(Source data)
=-=-=

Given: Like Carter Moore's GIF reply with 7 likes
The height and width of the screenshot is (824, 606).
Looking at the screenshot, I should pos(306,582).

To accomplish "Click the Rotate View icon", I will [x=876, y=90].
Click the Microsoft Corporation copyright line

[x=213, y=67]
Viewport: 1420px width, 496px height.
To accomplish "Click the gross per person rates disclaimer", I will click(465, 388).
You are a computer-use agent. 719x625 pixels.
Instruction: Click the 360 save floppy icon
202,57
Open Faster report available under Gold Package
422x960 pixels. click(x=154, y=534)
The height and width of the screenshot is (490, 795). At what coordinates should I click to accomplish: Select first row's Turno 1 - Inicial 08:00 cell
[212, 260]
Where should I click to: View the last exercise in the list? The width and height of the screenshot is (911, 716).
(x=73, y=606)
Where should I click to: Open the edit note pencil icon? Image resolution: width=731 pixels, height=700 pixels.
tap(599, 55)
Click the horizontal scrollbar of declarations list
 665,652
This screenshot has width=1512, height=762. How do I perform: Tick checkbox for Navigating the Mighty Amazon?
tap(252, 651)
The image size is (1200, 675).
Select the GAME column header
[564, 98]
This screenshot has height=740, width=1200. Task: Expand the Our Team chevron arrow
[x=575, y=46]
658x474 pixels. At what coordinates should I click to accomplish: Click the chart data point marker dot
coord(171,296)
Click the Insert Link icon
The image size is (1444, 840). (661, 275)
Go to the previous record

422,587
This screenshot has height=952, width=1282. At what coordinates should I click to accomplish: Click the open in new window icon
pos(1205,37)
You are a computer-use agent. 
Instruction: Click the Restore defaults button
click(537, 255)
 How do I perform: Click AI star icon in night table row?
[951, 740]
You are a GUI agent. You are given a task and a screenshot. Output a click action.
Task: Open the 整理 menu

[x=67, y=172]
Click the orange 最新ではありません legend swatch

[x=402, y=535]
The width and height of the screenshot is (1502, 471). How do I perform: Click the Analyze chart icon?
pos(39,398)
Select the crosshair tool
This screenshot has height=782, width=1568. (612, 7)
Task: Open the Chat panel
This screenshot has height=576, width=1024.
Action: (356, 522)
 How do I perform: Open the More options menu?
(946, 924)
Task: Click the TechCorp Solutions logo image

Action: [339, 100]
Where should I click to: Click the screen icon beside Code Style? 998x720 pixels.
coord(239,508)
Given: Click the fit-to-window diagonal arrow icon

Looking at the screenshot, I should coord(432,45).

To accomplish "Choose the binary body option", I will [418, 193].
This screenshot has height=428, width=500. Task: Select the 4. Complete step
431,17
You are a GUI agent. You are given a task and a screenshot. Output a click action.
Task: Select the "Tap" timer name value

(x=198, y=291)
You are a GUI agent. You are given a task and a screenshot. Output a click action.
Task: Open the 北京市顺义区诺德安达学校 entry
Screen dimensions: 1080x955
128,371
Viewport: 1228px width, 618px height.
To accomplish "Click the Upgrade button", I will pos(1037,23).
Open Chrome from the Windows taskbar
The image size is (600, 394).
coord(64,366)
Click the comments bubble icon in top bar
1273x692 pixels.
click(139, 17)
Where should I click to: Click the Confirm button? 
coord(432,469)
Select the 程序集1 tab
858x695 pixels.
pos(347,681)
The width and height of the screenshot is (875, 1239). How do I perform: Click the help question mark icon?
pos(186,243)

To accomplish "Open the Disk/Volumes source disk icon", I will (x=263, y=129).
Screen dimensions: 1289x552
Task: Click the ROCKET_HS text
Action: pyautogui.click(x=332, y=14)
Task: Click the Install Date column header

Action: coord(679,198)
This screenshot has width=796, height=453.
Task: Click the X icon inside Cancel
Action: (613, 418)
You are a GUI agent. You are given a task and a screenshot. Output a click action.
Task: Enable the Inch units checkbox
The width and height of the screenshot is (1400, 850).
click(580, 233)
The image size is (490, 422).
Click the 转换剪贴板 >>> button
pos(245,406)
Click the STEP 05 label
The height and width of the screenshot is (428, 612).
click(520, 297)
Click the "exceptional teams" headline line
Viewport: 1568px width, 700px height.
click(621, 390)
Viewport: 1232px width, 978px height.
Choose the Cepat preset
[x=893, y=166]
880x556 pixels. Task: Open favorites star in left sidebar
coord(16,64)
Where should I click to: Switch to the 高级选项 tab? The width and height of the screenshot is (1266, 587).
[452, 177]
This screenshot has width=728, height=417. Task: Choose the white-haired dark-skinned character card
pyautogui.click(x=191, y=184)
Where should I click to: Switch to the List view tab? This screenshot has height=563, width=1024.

=-=-=

▶ [WORK ORDER]:
Where in the entries does the word "computer" occur? Copy out each line that has it.

▶ [WRITTEN REPLY]:
You are a computer-use agent. 719x625 pixels.
You are a computer-use agent. 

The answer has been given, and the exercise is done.